The following content is from the National Institute of Mental Health  (Nimh.nih.gov)

 

Post-traumatic stress disorder (PTSD) is a disorder that develops in some people who have experienced a shocking, scary, or dangerous event.  It is natural to feel afraid during and after a traumatic situation. Fear triggers many split-second changes in the body to help defend against danger or to avoid it. This “fight-or-flight” response is a typical reaction meant to protect a person from harm. Nearly everyone will experience a range of reactions after trauma, yet most people recover from initial symptoms naturally. Those who continue to experience problems may be diagnosed with PTSD. People who have PTSD may feel stressed or frightened, even when they are not in danger. 

 

PTSD can include many symptoms; please see the following link to learn more about PTSD.

https://www.nimh.nih.gov/health/topics/post-traumatic-stress-disorder-ptsd/index.shtml



Depression:  Everyone feels sad or low sometimes, but these feelings usually pass with a little time. Depression—also called “clinical depression” or a “depressive disorder”—is a mood disorder that causes distressing symptoms that affect how you feel, think, and handle daily activities, such as sleeping, eating, or working.

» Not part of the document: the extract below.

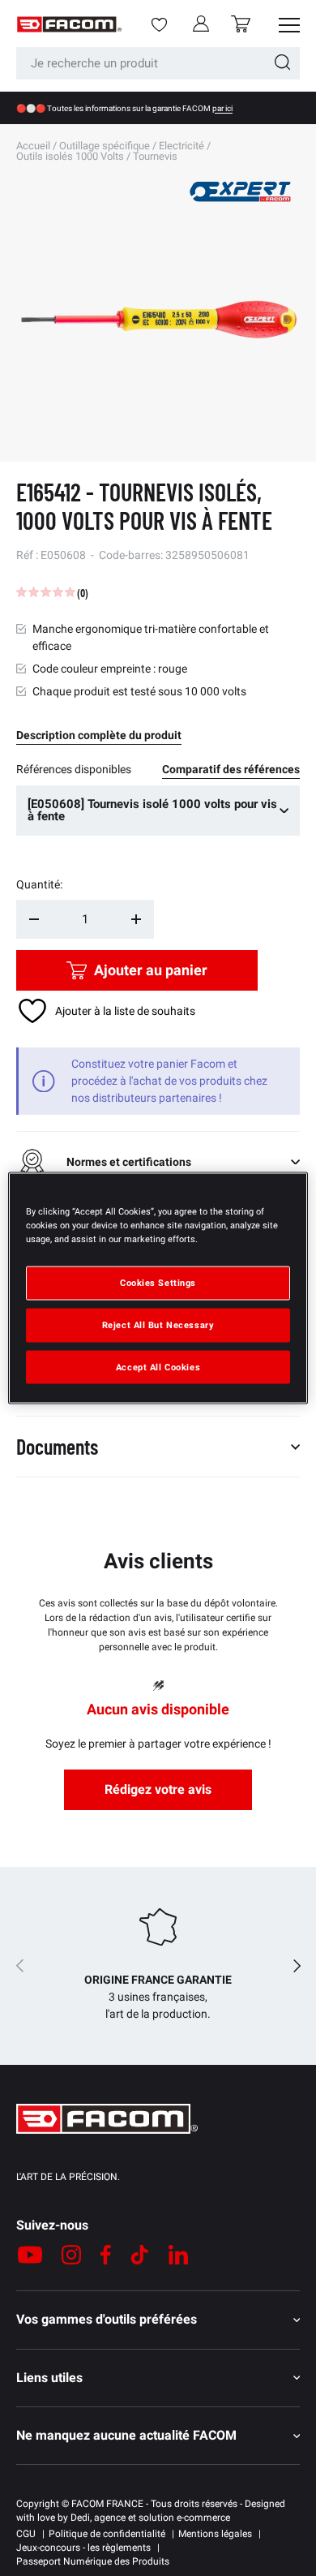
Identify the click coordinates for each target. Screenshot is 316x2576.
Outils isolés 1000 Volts (70, 156)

To be diagnosed with depression, symptoms must be present most of the day, nearly every day for at least 2 weeks.

There are several different types of depression including:  Major Depression, Persistent depressive disorder, perinatal depression, seasonal affective disorder, psychotic depression.

 To learn more, please visit the following website: https://www.nimh.nih.gov/health/publications/depression/index.shtml

 

Anxiety is a normal human emotion, occurring in response to a stressful or threatening situation.  However, anxiety disorders involve more than temporary worry or fear. For a person with an anxiety disorder, the anxiety does not go away and can get worse over time. The symptoms can interfere with daily activities such as job performance, school work, and relationships.While there are several types of anxiety disorders, they all include excessive worrying, especially in situations that are not threatening. Some anxiety conditions include:

  • General Anxiety Disorder (GAD) 

  • Panic Attack 

  • Panic Disorder

  • Social Anxiety Disorder

  • Phobia- Related Disorders 

To learn more about anxiety disorders, please visit:

https://www.nimh.nih.gov/health/topics/bipolar-disorder/index.shtml

Bipolar disorder (formerly called manic-depressive illness or manic depression) is a mental disorder that causes unusual shifts in mood, energy, activity levels, concentration, and the ability to carry out day-to-day tasks.

There are three types of bipolar disorder. All three types involve clear changes in mood, energy, and activity levels. These moods range from periods of extremely “up,” elated, irritable, or energized behavior (known as manic episodes) to very “down,” sad, indifferent, or hopeless periods (known as depressive episodes). Less severe manic periods are known as hypomanic episodes.

To learn more about Bi-Polar Disorder, please visit:

https://www.nimh.nih.gov/health/topics/bipolar-disorder/index.shtml

Obsessive-Compulsive Disorder (OCD) is a common, chronic, and long-lasting disorder in which a person has uncontrollable, reoccurring thoughts (obsessions) and/or behaviors (compulsions) that he or she feels the urge to repeat over and over.